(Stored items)
↓↓↓

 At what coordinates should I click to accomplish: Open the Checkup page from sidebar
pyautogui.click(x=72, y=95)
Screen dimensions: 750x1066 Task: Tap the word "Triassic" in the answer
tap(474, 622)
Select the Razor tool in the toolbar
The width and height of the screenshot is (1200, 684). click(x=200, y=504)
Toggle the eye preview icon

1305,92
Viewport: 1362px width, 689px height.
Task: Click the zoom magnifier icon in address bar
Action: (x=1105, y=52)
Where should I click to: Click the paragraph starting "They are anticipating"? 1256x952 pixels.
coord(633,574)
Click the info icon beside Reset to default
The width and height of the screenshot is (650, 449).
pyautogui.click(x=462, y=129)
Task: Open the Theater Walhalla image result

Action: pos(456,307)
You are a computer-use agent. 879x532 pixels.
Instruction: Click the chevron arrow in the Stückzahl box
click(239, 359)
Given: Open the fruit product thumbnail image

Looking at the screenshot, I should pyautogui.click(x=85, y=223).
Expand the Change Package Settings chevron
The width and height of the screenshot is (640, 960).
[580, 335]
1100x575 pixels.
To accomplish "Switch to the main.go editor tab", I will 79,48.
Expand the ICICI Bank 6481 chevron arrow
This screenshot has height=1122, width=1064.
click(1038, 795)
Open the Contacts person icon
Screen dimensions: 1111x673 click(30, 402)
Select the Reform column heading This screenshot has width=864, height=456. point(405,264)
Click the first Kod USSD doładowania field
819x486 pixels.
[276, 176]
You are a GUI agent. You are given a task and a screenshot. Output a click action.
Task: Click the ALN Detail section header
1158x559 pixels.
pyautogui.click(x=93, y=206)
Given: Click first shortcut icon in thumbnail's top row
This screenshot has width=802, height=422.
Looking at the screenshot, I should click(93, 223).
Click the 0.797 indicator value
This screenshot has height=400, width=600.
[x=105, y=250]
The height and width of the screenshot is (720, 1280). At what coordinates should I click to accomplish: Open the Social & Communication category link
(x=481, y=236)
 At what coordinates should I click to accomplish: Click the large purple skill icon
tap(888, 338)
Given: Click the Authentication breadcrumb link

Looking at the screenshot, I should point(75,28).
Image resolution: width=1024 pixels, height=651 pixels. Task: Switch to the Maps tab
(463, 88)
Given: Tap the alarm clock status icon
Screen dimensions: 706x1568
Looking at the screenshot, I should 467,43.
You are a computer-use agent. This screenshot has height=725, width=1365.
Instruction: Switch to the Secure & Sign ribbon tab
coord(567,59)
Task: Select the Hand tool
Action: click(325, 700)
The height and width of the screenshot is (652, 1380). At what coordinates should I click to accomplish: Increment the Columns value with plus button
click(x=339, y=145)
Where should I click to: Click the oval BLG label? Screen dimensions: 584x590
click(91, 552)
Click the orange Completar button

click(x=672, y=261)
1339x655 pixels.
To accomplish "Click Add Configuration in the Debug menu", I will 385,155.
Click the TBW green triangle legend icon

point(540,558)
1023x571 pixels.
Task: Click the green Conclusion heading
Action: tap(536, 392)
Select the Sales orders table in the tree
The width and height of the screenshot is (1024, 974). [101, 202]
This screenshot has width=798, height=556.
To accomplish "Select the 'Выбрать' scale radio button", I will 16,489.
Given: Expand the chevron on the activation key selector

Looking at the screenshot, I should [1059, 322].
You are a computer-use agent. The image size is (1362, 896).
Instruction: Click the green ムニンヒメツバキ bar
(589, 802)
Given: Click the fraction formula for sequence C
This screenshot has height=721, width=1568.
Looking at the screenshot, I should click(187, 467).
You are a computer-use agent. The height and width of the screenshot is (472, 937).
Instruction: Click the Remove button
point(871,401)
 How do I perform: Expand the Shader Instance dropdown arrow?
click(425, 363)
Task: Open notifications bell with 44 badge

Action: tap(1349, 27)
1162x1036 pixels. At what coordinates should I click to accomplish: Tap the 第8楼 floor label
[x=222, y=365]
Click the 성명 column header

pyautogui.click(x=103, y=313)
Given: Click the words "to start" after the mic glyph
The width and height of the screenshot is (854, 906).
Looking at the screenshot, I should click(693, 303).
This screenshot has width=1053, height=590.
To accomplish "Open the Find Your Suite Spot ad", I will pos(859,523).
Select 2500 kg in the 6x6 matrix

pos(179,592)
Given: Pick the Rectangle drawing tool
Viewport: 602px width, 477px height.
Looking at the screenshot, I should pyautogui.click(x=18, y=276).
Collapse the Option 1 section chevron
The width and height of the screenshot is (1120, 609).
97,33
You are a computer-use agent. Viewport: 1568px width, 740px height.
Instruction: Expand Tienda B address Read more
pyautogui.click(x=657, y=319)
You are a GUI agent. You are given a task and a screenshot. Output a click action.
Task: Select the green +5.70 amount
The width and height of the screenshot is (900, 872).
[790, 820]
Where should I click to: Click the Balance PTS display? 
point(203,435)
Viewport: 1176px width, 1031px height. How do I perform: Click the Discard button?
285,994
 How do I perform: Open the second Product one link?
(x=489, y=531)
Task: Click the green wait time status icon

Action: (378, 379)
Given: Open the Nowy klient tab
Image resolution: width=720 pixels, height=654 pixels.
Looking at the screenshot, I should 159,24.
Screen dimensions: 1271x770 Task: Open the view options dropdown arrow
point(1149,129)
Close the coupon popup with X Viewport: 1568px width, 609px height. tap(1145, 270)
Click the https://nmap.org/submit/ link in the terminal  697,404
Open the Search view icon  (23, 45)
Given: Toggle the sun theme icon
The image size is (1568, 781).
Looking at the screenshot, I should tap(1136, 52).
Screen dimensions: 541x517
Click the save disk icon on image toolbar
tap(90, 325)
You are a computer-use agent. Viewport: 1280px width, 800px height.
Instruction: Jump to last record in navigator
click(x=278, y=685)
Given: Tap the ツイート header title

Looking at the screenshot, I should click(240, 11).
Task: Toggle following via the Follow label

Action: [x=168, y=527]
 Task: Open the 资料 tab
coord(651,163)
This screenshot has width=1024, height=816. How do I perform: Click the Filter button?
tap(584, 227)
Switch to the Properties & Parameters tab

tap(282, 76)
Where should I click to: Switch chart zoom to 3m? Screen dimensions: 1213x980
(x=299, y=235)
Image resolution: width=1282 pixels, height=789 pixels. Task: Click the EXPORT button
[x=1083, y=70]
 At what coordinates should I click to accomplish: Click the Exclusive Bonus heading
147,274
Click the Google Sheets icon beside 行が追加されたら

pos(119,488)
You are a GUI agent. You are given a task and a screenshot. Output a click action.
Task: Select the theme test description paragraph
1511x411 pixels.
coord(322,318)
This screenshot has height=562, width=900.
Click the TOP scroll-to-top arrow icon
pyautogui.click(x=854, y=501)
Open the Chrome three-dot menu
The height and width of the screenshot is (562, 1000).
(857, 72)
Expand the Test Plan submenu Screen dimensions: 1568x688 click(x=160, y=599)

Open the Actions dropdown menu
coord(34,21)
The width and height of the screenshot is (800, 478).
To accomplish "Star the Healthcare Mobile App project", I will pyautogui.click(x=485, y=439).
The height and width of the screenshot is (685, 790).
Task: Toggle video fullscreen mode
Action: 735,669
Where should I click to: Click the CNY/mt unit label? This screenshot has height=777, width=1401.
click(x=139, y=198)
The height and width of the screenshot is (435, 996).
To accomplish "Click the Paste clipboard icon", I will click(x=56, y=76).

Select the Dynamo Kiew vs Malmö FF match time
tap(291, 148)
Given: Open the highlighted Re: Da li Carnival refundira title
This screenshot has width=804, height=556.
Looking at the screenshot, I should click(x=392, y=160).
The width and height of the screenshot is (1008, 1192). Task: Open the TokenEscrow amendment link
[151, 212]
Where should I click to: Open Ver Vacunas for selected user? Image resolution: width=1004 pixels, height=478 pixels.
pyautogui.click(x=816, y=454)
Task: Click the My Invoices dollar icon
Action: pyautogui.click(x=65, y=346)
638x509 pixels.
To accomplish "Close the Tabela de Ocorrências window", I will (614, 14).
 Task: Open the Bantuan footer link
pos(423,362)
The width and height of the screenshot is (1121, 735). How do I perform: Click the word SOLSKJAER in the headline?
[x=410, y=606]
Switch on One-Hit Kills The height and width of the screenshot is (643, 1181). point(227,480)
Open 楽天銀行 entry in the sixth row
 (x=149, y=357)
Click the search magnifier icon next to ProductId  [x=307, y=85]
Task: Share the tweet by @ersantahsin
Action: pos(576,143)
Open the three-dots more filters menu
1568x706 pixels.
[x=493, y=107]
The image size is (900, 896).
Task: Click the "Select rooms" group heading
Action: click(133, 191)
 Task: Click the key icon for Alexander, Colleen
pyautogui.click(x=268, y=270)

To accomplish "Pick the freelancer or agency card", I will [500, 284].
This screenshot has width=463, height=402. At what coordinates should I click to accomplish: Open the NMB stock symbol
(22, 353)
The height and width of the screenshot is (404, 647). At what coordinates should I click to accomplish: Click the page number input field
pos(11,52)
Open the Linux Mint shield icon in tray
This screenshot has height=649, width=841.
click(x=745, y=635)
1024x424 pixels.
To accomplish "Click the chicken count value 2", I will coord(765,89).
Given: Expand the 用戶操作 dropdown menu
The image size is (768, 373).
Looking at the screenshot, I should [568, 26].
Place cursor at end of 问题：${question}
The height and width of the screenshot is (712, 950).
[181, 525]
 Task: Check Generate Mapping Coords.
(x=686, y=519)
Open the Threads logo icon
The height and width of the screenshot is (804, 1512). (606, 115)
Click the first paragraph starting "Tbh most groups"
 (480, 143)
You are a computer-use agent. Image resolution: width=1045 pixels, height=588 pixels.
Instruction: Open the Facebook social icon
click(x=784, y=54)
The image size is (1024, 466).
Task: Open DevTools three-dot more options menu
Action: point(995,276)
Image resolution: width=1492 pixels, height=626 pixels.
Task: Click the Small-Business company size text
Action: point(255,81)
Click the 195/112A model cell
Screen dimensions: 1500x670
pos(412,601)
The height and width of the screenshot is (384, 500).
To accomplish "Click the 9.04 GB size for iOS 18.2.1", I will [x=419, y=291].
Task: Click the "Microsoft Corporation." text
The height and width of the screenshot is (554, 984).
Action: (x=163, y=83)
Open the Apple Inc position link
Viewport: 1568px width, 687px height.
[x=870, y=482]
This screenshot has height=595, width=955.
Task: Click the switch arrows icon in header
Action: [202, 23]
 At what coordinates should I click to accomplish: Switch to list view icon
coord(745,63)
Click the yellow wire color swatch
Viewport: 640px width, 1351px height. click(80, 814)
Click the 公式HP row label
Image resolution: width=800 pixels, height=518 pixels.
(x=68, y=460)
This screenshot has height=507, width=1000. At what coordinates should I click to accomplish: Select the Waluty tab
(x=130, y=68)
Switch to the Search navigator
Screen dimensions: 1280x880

↑↑↑

Assignment | Within the data above, how many lines contain the word "Pick"? Write only the number.

Answer box | 2